Le jeu dans l'apprentissage d'une langue vivante.
Application à l'espagnol



Les enfants semblent apprendre à parler sans effort. Ce qui est pour nous une activité ardue est pour eux un jeu. En effet, l'activité principale des enfants est le jeu et en jouant, ils apprennent à parler. Y a-t-il un lien entre le jeu et l'apprentissage de la langue ? Le jeu est-il éducatif ? Et s'il l'est pourquoi ?

      D'après Caillois, le jeu est une activité libre, réglée ou fictive, séparée dans l'espace et dans le temps de la vie quotidienne. Elle est aussi incertaine dans son déroulement, même si elle est soumise à des règles, et improductive, même quand elle implique un déplacement de propriété à l'intérieur du cercle des joueurs. Cette activité complexe où se mêlent plusieurs oppositions : réglée et libre, sérieuse et amusante, fictive et réelle, improductive et créative, séparée de la vie quotidienne et pourtant proche de la vie en société.

      L'étude de différentes analyses (psychologiques, sociologiques et pédagogiques) nous a permis d'établir une classification des jeux. Celle-ci se compose de cinq types de jeux : les jeux de représentation, de compétition, de hasard, de vertige et ceux qui prennent le langage pour matière.

      A priori le jeu semble favoriser l'apprentissage de la langue mais aussi de la vie. Il permet de développer différents types d'intelligences et il prépare l'enfant à la vie en lui faisant expérimenter ses multiples facettes. Cependant la construction des jeux semble spécialement utile dans l'apprentissage d'une langue étrangère.

      Afin de déterminer si ces quelques hypothèses sont justifiées, une expérimentation est nécessaire.
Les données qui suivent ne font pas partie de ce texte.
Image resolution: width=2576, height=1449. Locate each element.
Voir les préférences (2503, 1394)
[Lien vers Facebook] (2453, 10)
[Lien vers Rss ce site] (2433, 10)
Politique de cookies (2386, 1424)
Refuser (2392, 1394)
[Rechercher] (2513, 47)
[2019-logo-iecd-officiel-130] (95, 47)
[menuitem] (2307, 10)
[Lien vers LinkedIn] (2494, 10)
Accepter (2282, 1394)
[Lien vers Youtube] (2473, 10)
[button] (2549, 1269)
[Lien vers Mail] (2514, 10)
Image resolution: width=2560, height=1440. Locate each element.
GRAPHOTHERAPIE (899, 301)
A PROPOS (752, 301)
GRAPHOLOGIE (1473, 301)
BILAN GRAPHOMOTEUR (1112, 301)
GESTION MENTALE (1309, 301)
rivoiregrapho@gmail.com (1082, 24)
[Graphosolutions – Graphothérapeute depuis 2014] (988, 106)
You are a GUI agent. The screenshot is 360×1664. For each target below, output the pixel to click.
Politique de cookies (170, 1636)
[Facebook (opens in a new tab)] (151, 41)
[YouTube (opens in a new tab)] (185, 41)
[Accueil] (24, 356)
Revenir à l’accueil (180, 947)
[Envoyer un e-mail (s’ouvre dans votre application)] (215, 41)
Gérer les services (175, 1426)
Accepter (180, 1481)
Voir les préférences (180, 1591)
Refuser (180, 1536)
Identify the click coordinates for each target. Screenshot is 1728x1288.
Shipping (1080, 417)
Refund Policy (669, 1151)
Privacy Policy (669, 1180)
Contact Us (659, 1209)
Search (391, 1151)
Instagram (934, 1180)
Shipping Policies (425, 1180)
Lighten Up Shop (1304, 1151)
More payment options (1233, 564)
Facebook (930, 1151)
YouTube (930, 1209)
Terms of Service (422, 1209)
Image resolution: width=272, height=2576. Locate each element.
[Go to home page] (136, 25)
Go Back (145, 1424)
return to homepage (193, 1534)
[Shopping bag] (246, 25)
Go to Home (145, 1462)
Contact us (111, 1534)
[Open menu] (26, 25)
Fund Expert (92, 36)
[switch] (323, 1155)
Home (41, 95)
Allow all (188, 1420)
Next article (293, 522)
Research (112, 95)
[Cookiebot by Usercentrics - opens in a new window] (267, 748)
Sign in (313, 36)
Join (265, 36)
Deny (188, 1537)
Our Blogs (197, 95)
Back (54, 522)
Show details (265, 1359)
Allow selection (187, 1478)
Nous avons fait jouer des élèves de trois niveaux différents à deux ou trois types de jeux selon le schéma suivant :

Classe
Jeu de type 1 (Compétition)
Jeu de type 2 (Hasard)
Jeu de type 3 (Théâtre)
CE2
: ) Jeu de Kim
: ) Jeu du nombre mystère
.
4ème
: | Erase una vez
: ( Jeu de l'énigme
.
1ère
: ) Erase una vez
: ) Jeu de l'énigme
: ) Jeu de semi-improvisation

      En isolant ainsi chaque type de jeu, il nous a été possible de voir quel type de jeu motive le plus tel type d'apprenant. Cette expérimentation nous a permis de mettre en valeur l'intérêt pédagogique de chaque type de jeu.

      Ainsi, le jeu de compétition (Erase una vez) permet de développer l'aisance à l'oral, l'imagination et d'utiliser certaines structures linguistiques en s'amusant. Le principe de ce jeu est de créer une histoire en commun. Tous les joueurs découvrent ensemble, au début du jeu, la fin de l'histoire qui leur est imposée. Des cartes sont distribuées au début du jeu. Sur chaque carte, il y a un mot et un dessin qui l'illustre. Chaque joueur raconte un bout de l'histoire lorsque la parole lui revient (en fonction de règles précises). Il doit imaginer l'histoire et jalonner son récit en utilisant les mots portés sur les cartes qu'il a reçues. Le gagnant est celui qui réussi à introduire, inventer et raconter la fin prévue.

Les règles sont les suivantes :

      - Chaque joueur a six cartes.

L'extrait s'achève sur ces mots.